Topoisomerase II kDNA Decatenation Inhibition Assay. A spectrofluorometric decatenation assay was used to determine the inhibition of topoisomerase II by the bisphenols (Hasinoff et al., 2004, 2005; Liang et al., 2006). kDNA consists of highly catenated networks of circular DNA. Topoisomerase II decatenates kDNA in an ATP-dependent reaction to yield individual minicircles of DNA. The 20-µl reaction mixture contained 0.5 mM ATP, 50 mM Tris-HCl, pH 8.0, 120 mM KCl, 10 mM MgCl2, 30 µg/ml bovine serum albumin, 50 ng of kDNA, test compound (0.5 µl in dimethyl sulfoxide), and 20 ng of topoisomerase II protein (the amount that gave approximately 80% decatenation). Using a high-copy yeast expression vector, full-length human topoisomerase II was expressed, extracted, and purified as described previously (Hasinoff et al., 2005). The final dimethyl sulfoxide concentration of 2.5% (v/v) was shown in controls not to affect the activity of topoisomerase II. The assay incubation was carried out at 37°C for 20 min, and it was terminated by the addition of 12 µl of 250 mM Na2EDTA. Samples were centrifuged at 8000g at 25°C for 15 min, and 20 µl of the supernatant was added to 180 µl of 600-fold diluted PicoGreen dye (Molecular Probes, Eugene, OR) in a 96-well plate. The fluorescence, which was proportional to the amount of kDNA, was measured in a Fluostar Galaxy (BMG, Durham, NC) fluorescence plate reader using an excitation wavelength of 485 nm and an emission wavelength of 520 nm. IC50 values for inhibition of topoisomerase II decatenation activity were measured by fitting the fluorescence-drug concentration data to a four-parameter logistic equation as described previously (Liang et al., 2006). Typically, 10 different concentrations were used in the nonlinear least-squares analysis to construct the dose-response curves and to obtain the IC50 values.
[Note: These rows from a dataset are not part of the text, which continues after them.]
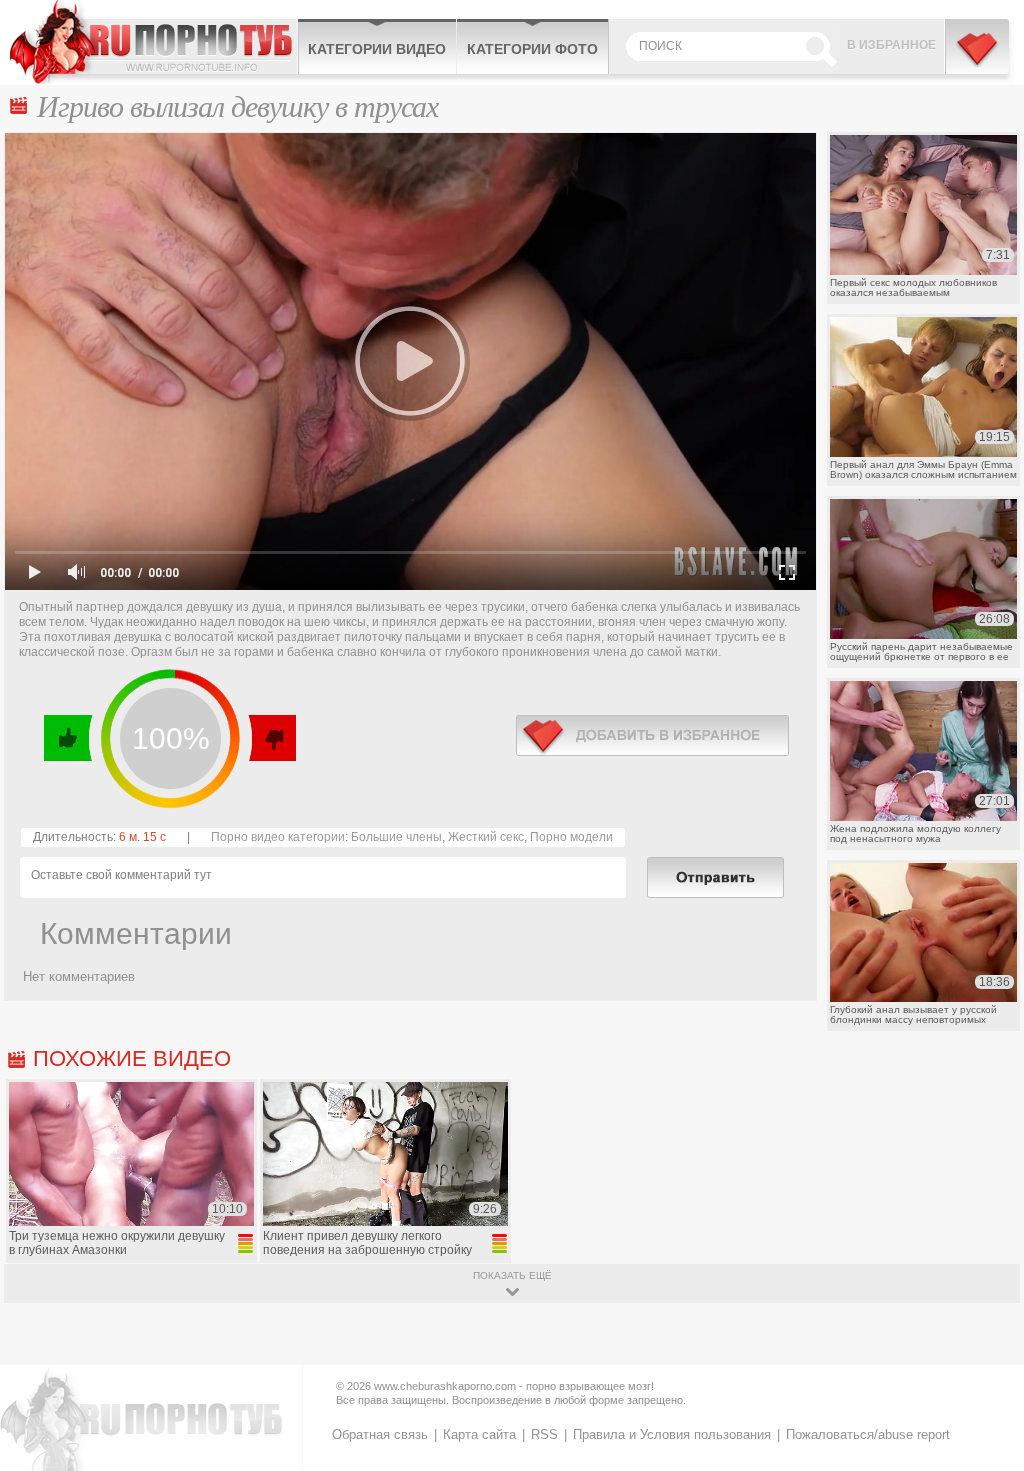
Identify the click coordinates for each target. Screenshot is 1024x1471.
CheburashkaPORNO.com (153, 42)
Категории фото (532, 49)
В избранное (891, 45)
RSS (544, 1434)
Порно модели (571, 837)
Topoisomerase I pBR322 DNA Relaxation Inhibition Assay. A gel assay was used to determine whether the bisphenols inhibited topoisomerase I. The recombinant human topoisomerase I, pBR322 DNA, and assay buffer were from TopoGEN, Inc. The 20-µl assay mixture contained 50 ng of pBR322 DNA, 0.5 units of topoisomerase I, and 10 µM test drugs. After 30-min incubation at 37°C in assay buffer, the reaction was terminated with 0.5% (v/v) SDS and 25 mM Na2EDTA. Electrophoresis was carried out as described for the topoisomerase II cleavage assay below, except that neither the gel nor the running buffer contained ethidium bromide, to obtain good separation of the relaxed and supercoiled DNA. In the absence of ethidium bromide, the supercoiled DNA runs ahead of the relaxed DNA.
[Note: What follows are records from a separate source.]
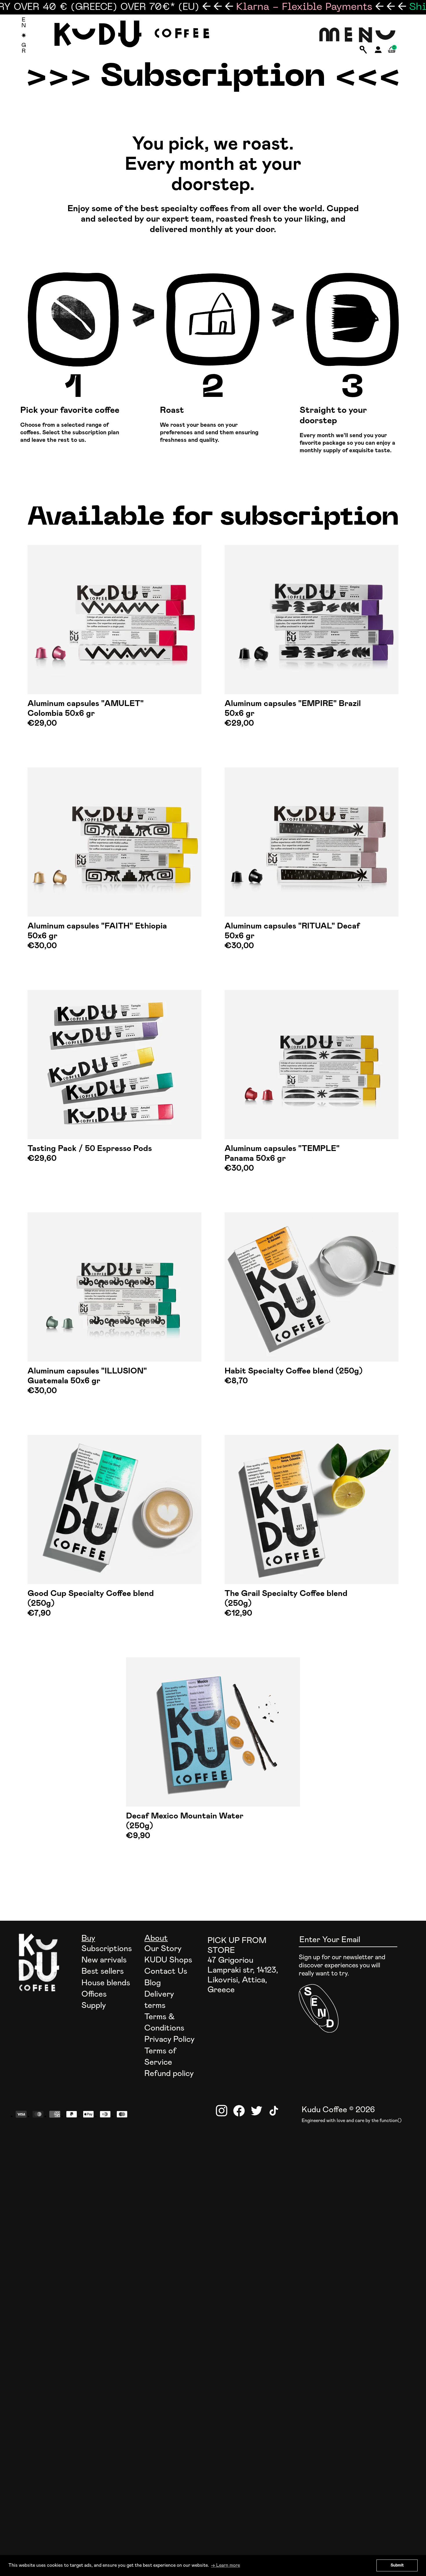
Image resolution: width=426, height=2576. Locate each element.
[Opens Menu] (357, 35)
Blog (152, 1983)
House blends (105, 1983)
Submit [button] (397, 2565)
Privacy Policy (169, 2039)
pBR322 DNA Cleavage Assays. Topoisomerase II-cleaved DNA complexes produced by anticancer drugs may be trapped by rapidly denaturing the complexed enzyme with SDS (Burden et al., 2001; Liang et al., 2006). The drug-induced cleavage of double-stranded closed circular pBR322 DNA to form linear DNA was followed by separating the SDS-treated reaction products using ethidium bromide gel electrophoresis as described previously (Burden et al., 2001; Liang et al., 2006). The 20-µl cleavage assay reaction mixture contained 100 µM drug, 150 ng of topoisomerase II protein, 80 ng of pBR322 plasmid DNA (MBI Fermentas), 0.5 mM ATP in assay buffer [10 mM Tris-HCl, 50 mM KCl, 50 mM NaCl, 0.1 mM EDTA, 5 mM MgCl2, 2.5% (v/v) glycerol, pH 8.0, and drug (0.5 µl in dimethyl sulfoxide)]. The order of addition was assay buffer, DNA, drug, and then topoisomerase II. The reaction mixture was incubated at 37°C for 10 min, and it was quenched with 1% (v/v) SDS and 25 mM Na2EDTA. The reaction mixture was treated with 0.25 mg/ml proteinase K (Sigma-Aldrich) at 55°C for 30 min to digest the protein. The linear pBR322 DNA cleaved by topoisomerase II was separated by electrophoresis (1 h at 8 V/cm and then 15 h at 1 V/cm to obtain good separation of the supercoiled and relaxed DNA) on a 4 mM Tris base/0.11% (v/v) glacial acetic acid/2 mM Na2EDTA buffer/0.5 µg/ml ethidium bromide/1.2% (w/v) agarose gel. The DNA in the gel was imaged by its fluorescence on an Alpha Innotech (San Leandro, CA) Fluorochem 8900 imaging system equipped with a 365-nm UV illuminator and a charge-coupled device camera.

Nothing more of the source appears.